The actors playing the four characters directing and acting out the play within the play have a more difficult task. The author-character complains that his play is about actors who would not even be talented enough to play themselves. Thus, the four actors have to play mediocre actors in the play-within-the-play and play mediocre actors well. By and large, they succeeded at a pretty impossible task. Amy Berkovech, Beth Kandor, and Aaron Lawson give us a sense of actors living in constant fear under the tyrannical director and star of the author’s play (Allison Connelly) who likewise is very convincing as a director, more competent than the actors she is struggling to work with, but not nearly talented enough to justify her Orson Well’s complex.

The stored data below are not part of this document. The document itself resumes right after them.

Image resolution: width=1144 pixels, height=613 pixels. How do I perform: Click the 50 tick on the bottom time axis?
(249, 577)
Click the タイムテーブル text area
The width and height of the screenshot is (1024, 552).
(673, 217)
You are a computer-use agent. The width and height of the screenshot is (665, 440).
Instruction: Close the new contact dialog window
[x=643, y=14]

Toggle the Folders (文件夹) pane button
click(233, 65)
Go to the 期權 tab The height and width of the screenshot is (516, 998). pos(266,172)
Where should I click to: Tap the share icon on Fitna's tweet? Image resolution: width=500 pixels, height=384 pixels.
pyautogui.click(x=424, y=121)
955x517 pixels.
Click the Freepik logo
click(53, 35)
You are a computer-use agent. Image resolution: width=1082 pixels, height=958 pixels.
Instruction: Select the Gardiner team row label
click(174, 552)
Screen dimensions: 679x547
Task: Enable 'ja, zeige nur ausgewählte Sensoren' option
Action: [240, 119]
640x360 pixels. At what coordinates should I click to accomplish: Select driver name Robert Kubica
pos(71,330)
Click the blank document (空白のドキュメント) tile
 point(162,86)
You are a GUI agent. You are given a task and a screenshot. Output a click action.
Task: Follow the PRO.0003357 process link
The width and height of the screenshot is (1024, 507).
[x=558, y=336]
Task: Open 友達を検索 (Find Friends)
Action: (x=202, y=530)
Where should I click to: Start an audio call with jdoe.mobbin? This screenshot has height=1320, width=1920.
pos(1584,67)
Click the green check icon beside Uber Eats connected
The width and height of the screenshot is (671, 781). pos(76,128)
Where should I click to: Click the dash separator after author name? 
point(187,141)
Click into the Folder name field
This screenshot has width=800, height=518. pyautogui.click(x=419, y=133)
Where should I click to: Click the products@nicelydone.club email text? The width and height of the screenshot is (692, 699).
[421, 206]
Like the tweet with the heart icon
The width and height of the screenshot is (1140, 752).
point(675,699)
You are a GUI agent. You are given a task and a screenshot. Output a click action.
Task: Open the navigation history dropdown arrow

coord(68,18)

Speaking of Orson Welles Complexes’, one might notice the considerable repetition of Carolyn and Sean Benjamin names as writers, actors, directors and technical designers in the program (or in this review). This is one of those rare circumstances where the writers’ constant presence in the production add to, rather then diminishes the play. Firstly, the Benjamins show considerable humility, not ego, in being able to laugh at themselves and , in doing so, they give us permission to laugh with them. Secondly, the conceit of the play that writing is really shark culling, and the artists are immoral because they make use of people’s pain come across as so sophmoric (perhaps it is supposed to?) that the play was only going to succeed at the level of satire and meta-theater, which it does spectacularly, largely because the writer of the play we are watching is playing the writer of the play we are watching, being rehearsed and performed. (Perhaps this is hyper-meta-theater?)Ultimmately, this is one of the funniest modern plays I have seen produced, with great acting and razor sharp dialogue, and though it could have used an intermission, I was laughing the whole time and often thinking, even if I wasn’t sure whether I was thinking about what the authors intended.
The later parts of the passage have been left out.